= Beginning of Section =

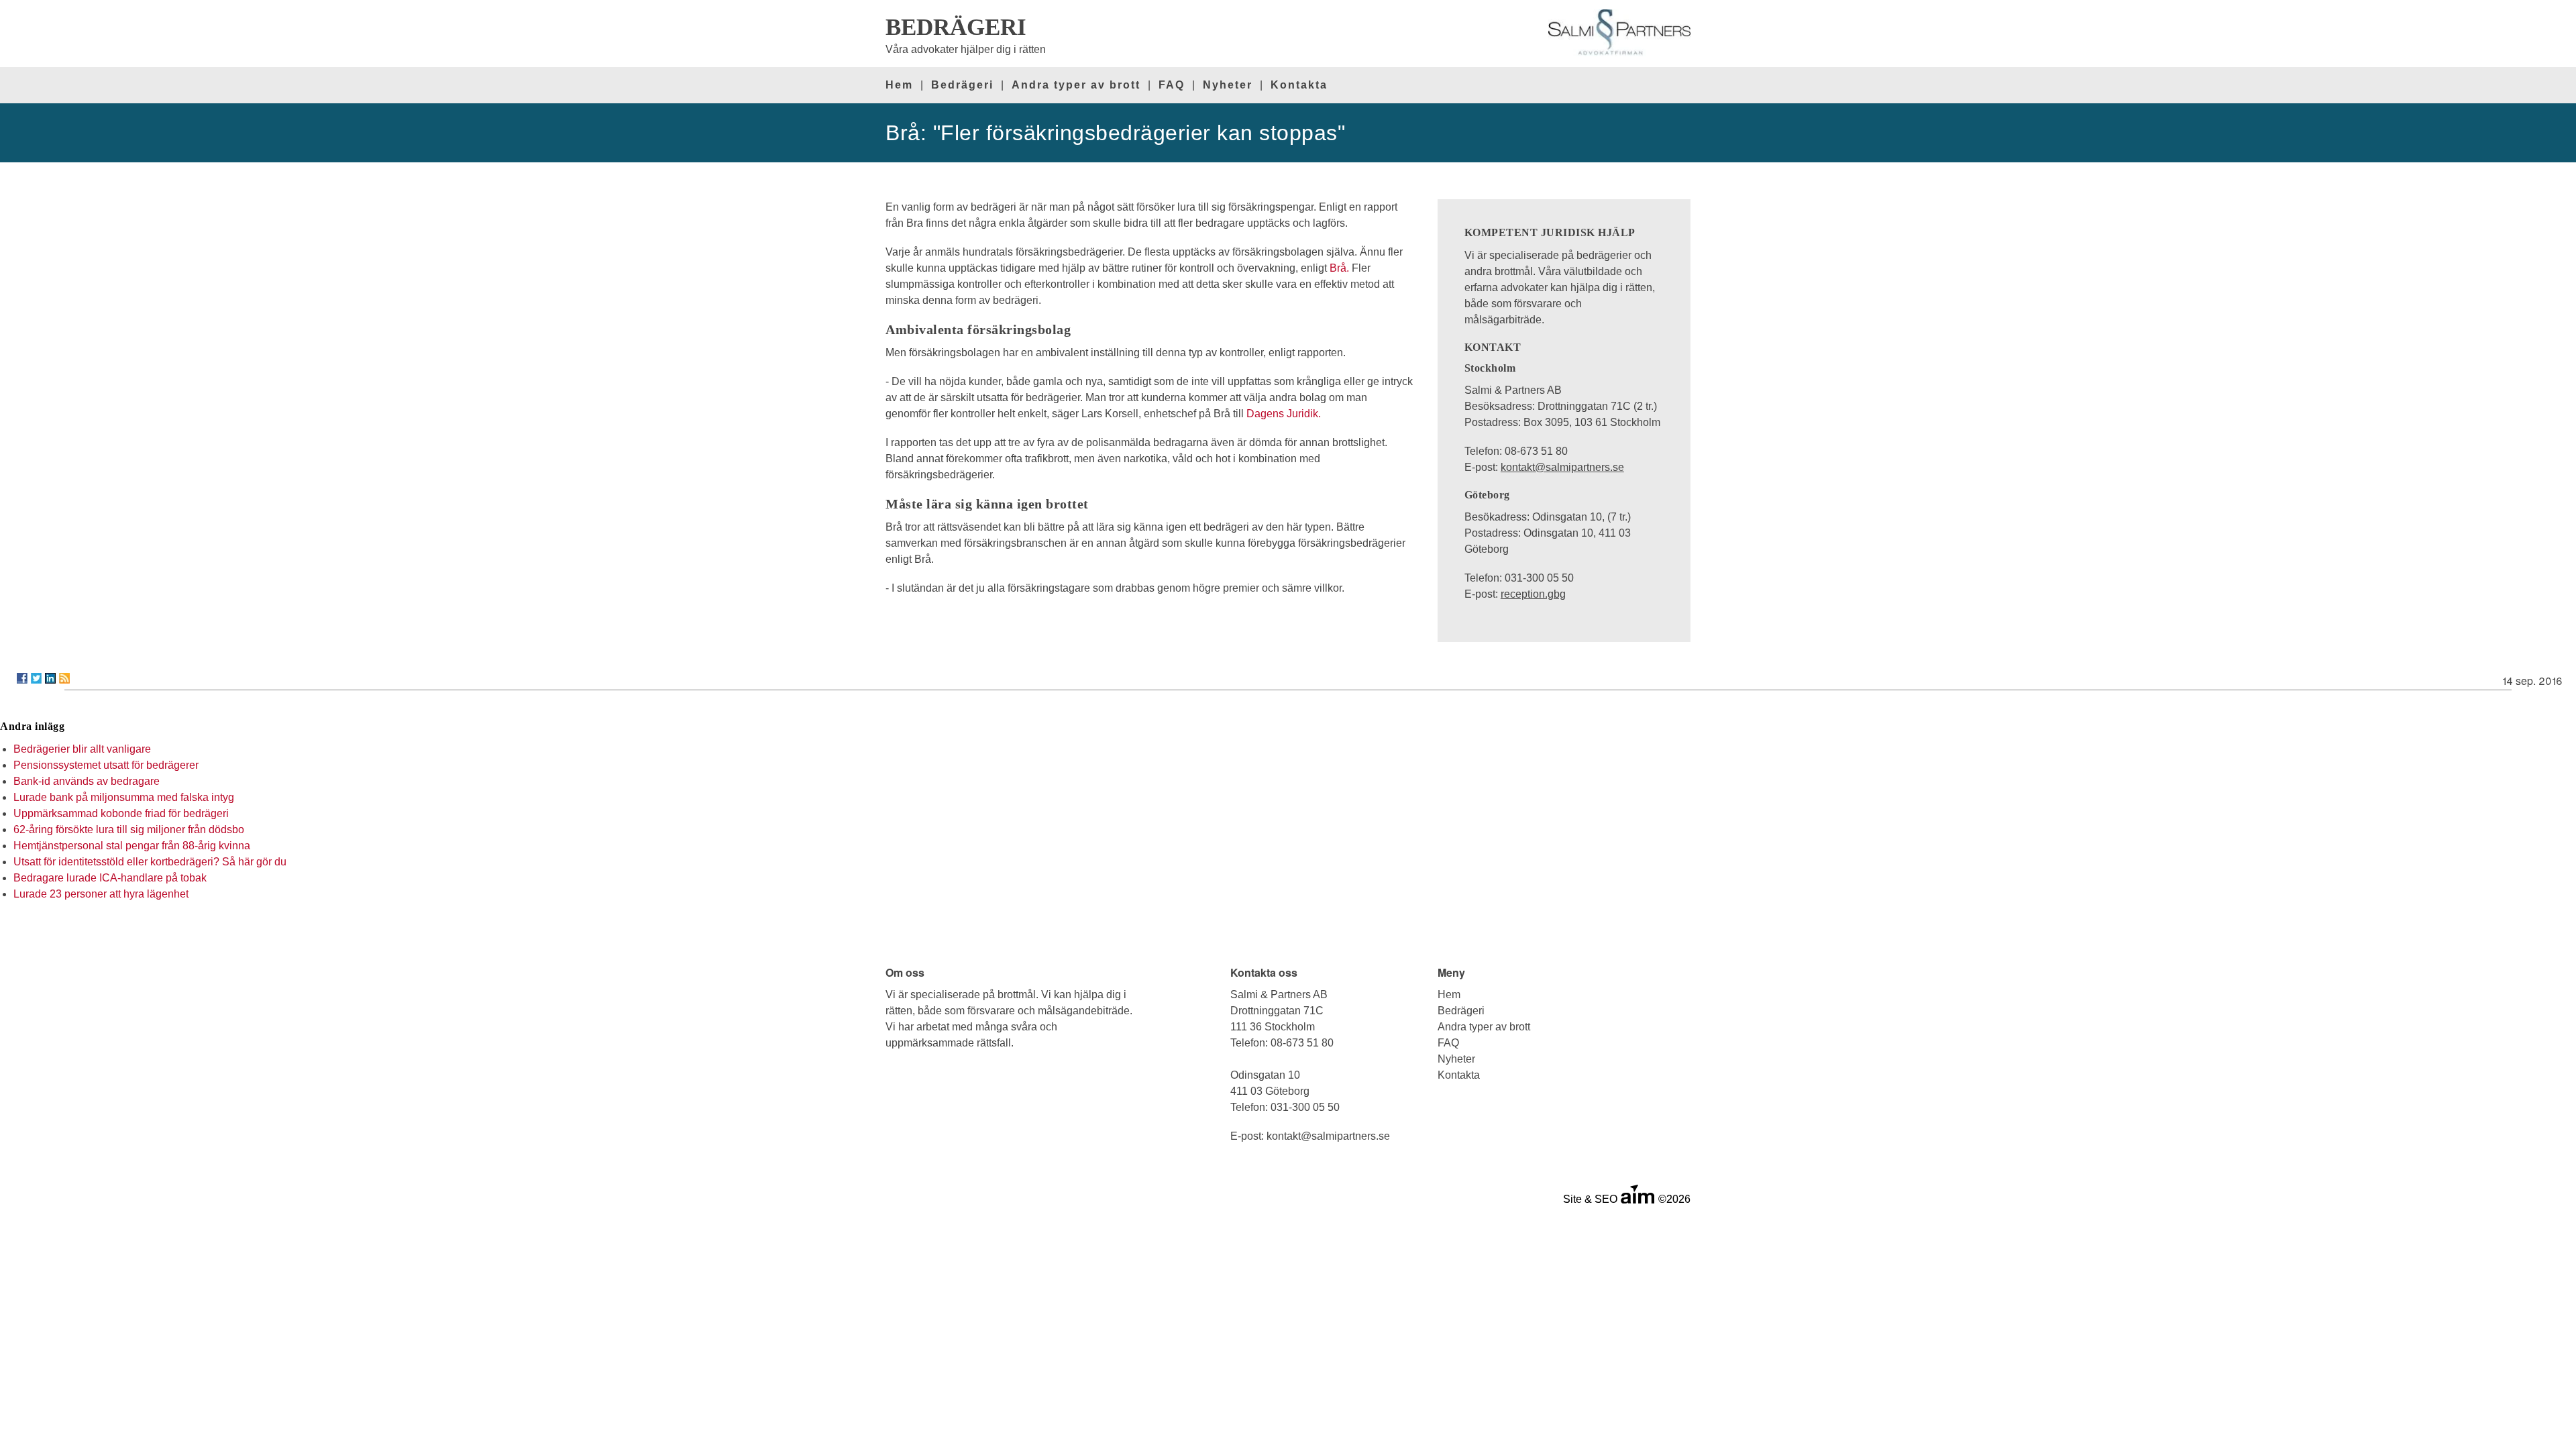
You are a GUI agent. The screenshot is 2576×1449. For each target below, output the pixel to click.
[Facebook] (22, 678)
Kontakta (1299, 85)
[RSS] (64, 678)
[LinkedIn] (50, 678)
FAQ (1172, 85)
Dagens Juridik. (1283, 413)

= End of Section =
= Beginning of Section =

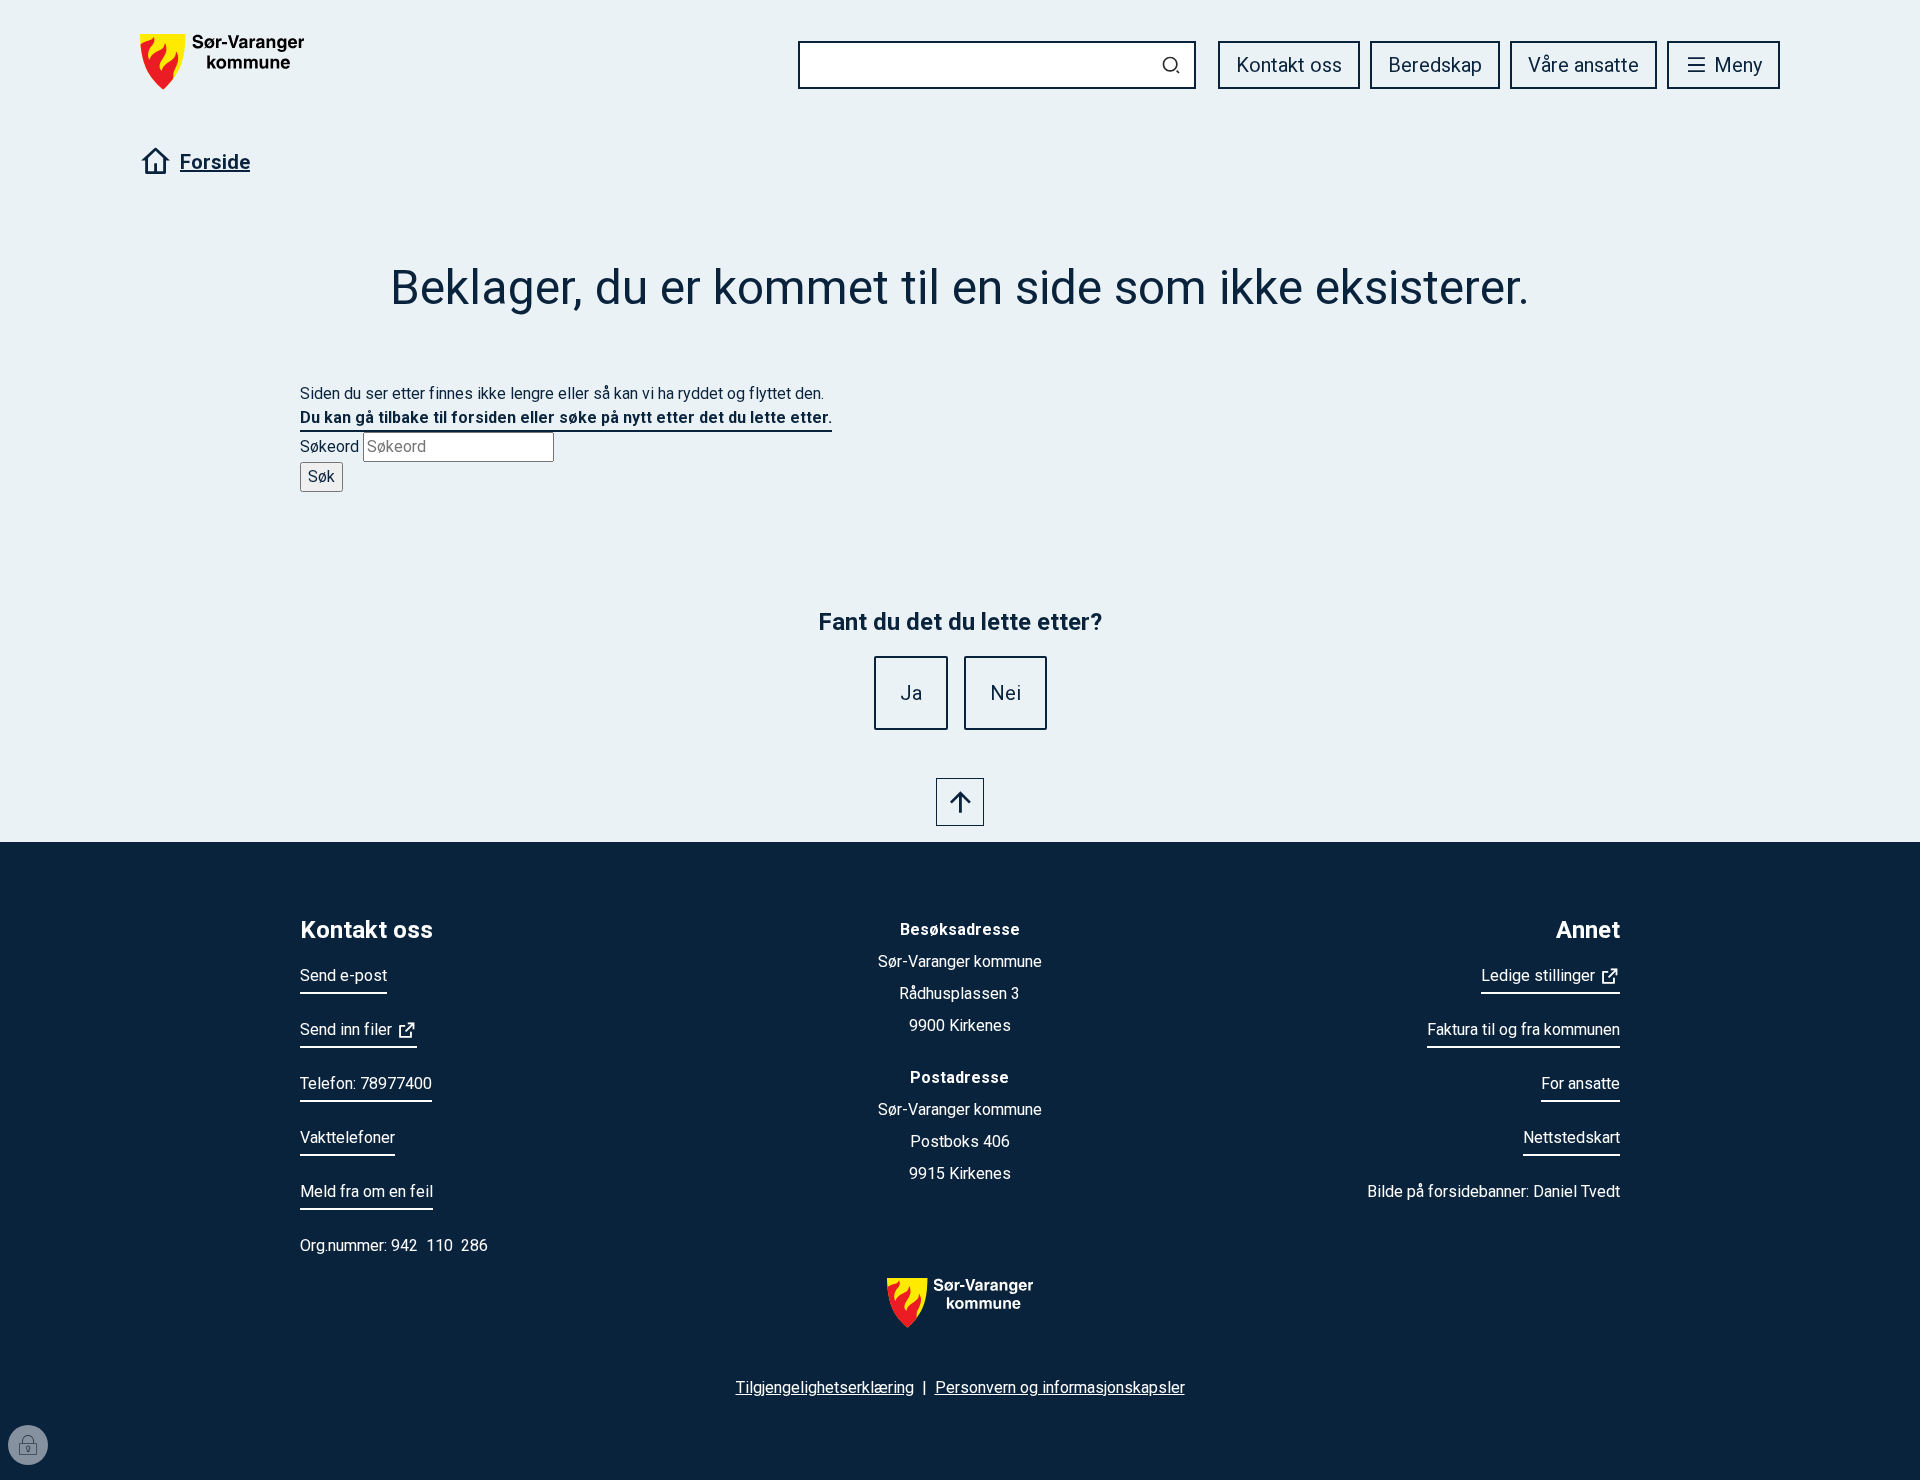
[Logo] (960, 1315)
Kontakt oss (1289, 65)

= End of Section =

- [Assigned task] Out of the data above, give again only the lines starting at the one holding "[Facebook] (22, 678)" and ending at the one holding "Dagens Juridik. (1283, 413)", unchanged.

- [Solution to the exercise]
[Facebook] (22, 678)
Kontakta (1299, 85)
[RSS] (64, 678)
[LinkedIn] (50, 678)
FAQ (1172, 85)
Dagens Juridik. (1283, 413)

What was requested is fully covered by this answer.